Relay team, Myriam Bédard inducted into Canadian Olympic Hall of Fame

Two of Canada’s best Olympic relay teams, the 1996 Men’s 4x100 metre Relay Team (Athletics) and the 1998 Men's Short Track Relay Team (Speed Skating), along with Biathlon gold medallist Myriam Bédard, are among the inductees who were honoured on Friday night at the Canadian Olympic Hall of Fame Induction Dinner in Montreal.

"It is a special honour to be celebrating Olympic excellence in beautiful Montreal, the city in which our organization was founded. This year we are also proud to celebrate 100 years of Canadian Olympic team participation," said Chris Rudge, CEO of the Canadian Olympic Committee. "This year’s inductees are an extraordinary group of individuals whose contributions to sport in Canada are an inspiration to generations of Canadians."

"I feel very privileged to be inducted into the Canadian Olympic Hall of Fame alongside such a group of outstanding sports figures,” said Bruny Surin, member of the 4x100 metre Athletics Relay Team. “It’s great to be with my team again to relive our gold medal moment in Atlanta."

The Canadian Olympic Hall of Fame recognizes those who have served the cause of the Olympic Movement with distinction. The 2004 Canadian Olympic Hall of Fame inductees were:

Myriam Bédard, who became the first North American ever to win a medal in the Biathlon at the Olympic Winter Games in Albertville in 1992. Two years later, she returned to win double gold at the Olympic Winter Games in Lillehammer.

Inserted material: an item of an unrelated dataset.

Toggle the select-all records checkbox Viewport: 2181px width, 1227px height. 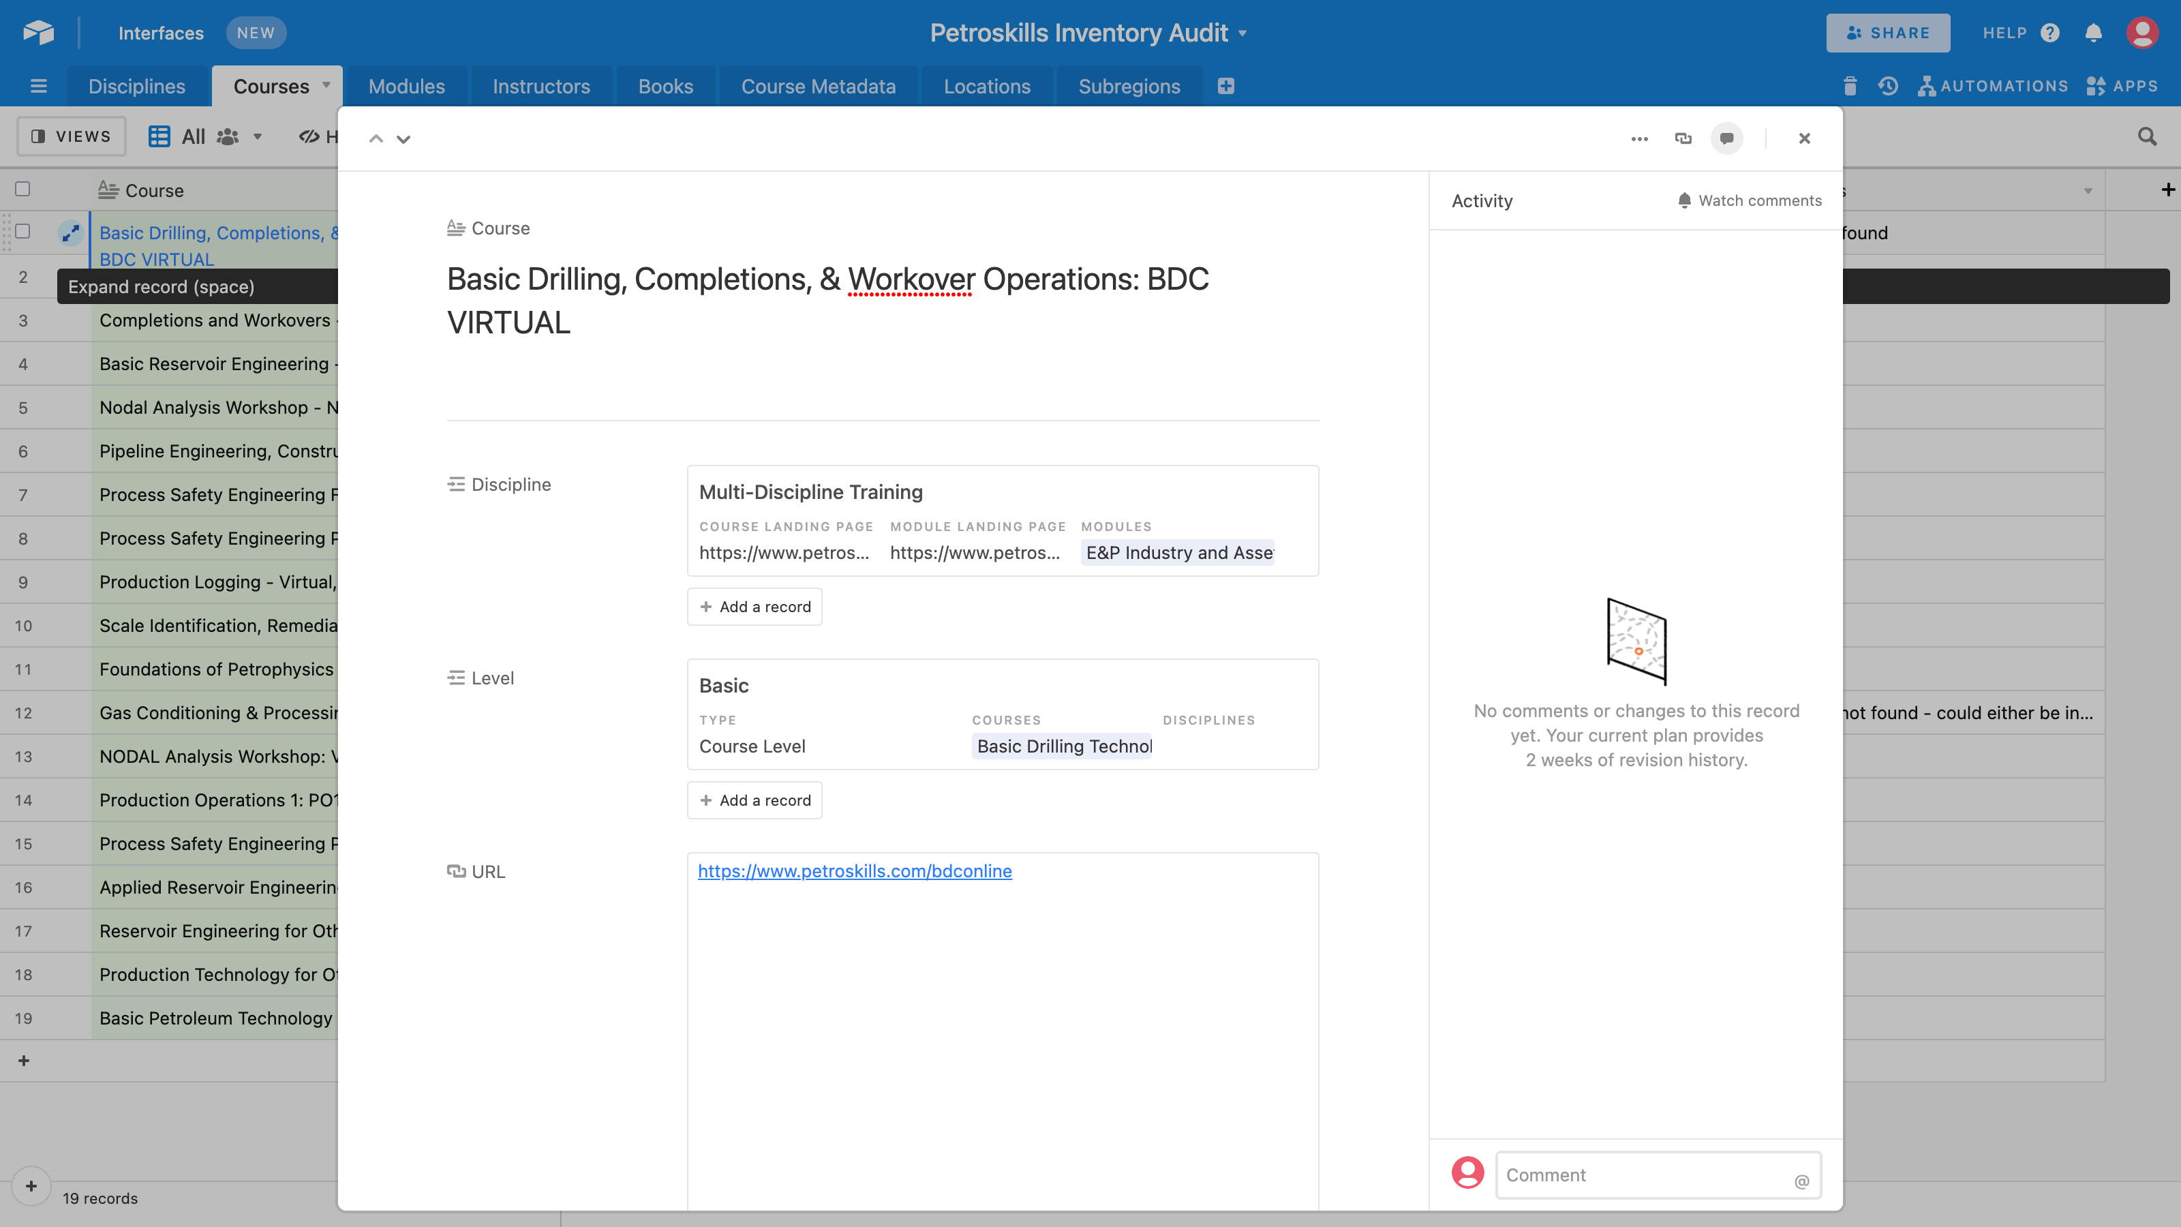[x=23, y=189]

The 1996 Men’s 4x100 metre Relay Team (Athletics) – Donovan Bailey, Carlton Chambers, Robert Esmie, Glenroy Gilbert and Bruny Surin – dominated tracks around the world. The dream team upheld its champion status when it captured the gold medal and recorded the fastest time ever on U.S. soil at the Olympic Games in Atlanta in 1996.

The 1998 Men's Short Track Relay Team (Speed Skating) – Éric Bédard, Derrick Campbell, François Drolet and Marc Gagnon – were skating to win at the Olympic Winter Games in Nagano in 1998. The team’s gold medal finish in the 5000 metre ahead of the South Koreans established the Canadians as the team to beat. Later that year, the team added two World Championship victories to its Olympic gold.

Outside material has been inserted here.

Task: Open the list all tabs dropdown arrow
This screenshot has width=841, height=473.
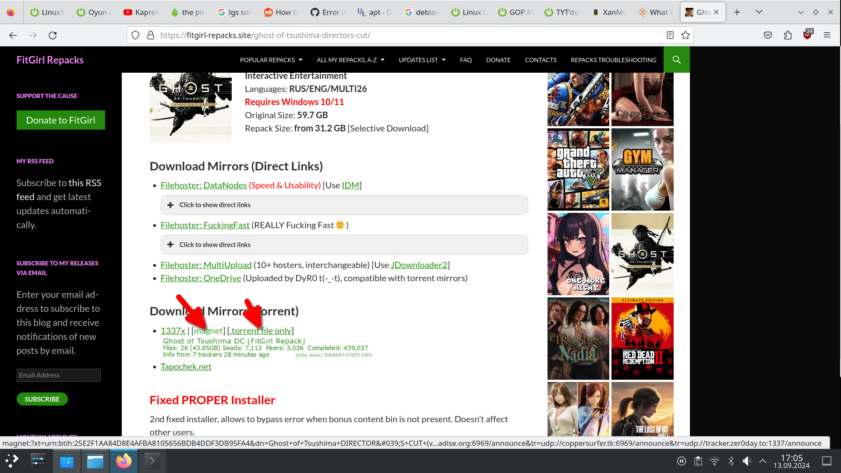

In addition, Speed Skating Canada received the 2003 IOC Trophy for “Sporting Excellence”, awarded to an organization that has excelled in promoting and achieving excellence in sport.

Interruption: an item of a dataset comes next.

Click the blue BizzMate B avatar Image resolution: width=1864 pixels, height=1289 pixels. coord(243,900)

Established in 1887 as the Amateur Skating Association of Canada, Speed Skating Canada was one of this country's first sport associations. Since then, Speed Skating Canada's strong commitment to excellence in the growth and development of sport has led to a long record of international success for Canadian speed skaters.

The organization's rich history and the success of its athletes has inspired many young Canadians to get involved in the sport of speed skating, creating a new generation of Olympic hopefuls in long- and short-track competitions.